- **YOUR TASK**:
From the data that follows, print exactly the lines starting at the one containing "Ancient Y-DNA & mtDNA (56, 2203)" and ending at the one containing "Uralic (28, 1068)"; include both of them and nothing more.

----

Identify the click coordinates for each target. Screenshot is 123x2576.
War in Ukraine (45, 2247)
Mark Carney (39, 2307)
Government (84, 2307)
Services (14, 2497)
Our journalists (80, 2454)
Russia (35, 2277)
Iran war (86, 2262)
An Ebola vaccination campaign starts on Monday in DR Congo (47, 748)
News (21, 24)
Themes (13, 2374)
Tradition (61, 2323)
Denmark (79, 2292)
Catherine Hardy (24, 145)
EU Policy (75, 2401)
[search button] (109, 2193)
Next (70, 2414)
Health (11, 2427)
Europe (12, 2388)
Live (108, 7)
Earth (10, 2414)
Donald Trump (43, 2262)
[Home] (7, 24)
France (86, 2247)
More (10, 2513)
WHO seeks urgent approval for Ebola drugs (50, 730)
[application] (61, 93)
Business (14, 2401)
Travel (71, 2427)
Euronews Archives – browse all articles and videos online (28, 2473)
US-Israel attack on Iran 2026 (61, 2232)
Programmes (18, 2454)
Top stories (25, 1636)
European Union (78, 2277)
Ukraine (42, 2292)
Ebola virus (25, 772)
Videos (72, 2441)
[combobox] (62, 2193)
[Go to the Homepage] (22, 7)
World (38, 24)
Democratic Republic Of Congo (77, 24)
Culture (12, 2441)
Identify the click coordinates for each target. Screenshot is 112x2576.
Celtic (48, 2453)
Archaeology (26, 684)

----

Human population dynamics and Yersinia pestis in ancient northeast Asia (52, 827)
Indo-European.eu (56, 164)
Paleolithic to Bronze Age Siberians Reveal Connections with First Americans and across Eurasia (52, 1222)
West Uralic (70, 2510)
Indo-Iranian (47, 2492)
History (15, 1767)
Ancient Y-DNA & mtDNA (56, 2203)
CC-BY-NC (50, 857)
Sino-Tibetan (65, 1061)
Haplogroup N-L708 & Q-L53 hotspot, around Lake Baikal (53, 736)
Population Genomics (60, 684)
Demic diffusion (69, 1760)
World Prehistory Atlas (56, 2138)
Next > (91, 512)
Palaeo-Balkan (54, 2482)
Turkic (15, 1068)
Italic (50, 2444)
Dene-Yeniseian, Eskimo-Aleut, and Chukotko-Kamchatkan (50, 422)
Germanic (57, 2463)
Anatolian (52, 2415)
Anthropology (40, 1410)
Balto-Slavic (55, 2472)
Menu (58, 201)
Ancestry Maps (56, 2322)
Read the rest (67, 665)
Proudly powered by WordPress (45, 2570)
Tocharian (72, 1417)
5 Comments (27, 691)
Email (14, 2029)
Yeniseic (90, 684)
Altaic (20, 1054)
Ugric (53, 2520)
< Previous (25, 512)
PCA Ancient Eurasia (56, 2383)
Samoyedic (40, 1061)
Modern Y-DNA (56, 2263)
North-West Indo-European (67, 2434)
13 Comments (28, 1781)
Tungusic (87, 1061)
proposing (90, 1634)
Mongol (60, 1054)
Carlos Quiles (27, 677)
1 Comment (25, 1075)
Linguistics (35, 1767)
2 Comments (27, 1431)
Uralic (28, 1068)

----

- **EXERCISE RESULT**:
Ancient Y-DNA & mtDNA (56, 2203)
CC-BY-NC (50, 857)
Sino-Tibetan (65, 1061)
Haplogroup N-L708 & Q-L53 hotspot, around Lake Baikal (53, 736)
Population Genomics (60, 684)
Demic diffusion (69, 1760)
World Prehistory Atlas (56, 2138)
Next > (91, 512)
Palaeo-Balkan (54, 2482)
Turkic (15, 1068)
Italic (50, 2444)
Dene-Yeniseian, Eskimo-Aleut, and Chukotko-Kamchatkan (50, 422)
Germanic (57, 2463)
Anatolian (52, 2415)
Anthropology (40, 1410)
Balto-Slavic (55, 2472)
Menu (58, 201)
Ancestry Maps (56, 2322)
Read the rest (67, 665)
Proudly powered by WordPress (45, 2570)
Tocharian (72, 1417)
5 Comments (27, 691)
Email (14, 2029)
Yeniseic (90, 684)
Altaic (20, 1054)
Ugric (53, 2520)
< Previous (25, 512)
PCA Ancient Eurasia (56, 2383)
Samoyedic (40, 1061)
Modern Y-DNA (56, 2263)
North-West Indo-European (67, 2434)
13 Comments (28, 1781)
Tungusic (87, 1061)
proposing (90, 1634)
Mongol (60, 1054)
Carlos Quiles (27, 677)
1 Comment (25, 1075)
Linguistics (35, 1767)
2 Comments (27, 1431)
Uralic (28, 1068)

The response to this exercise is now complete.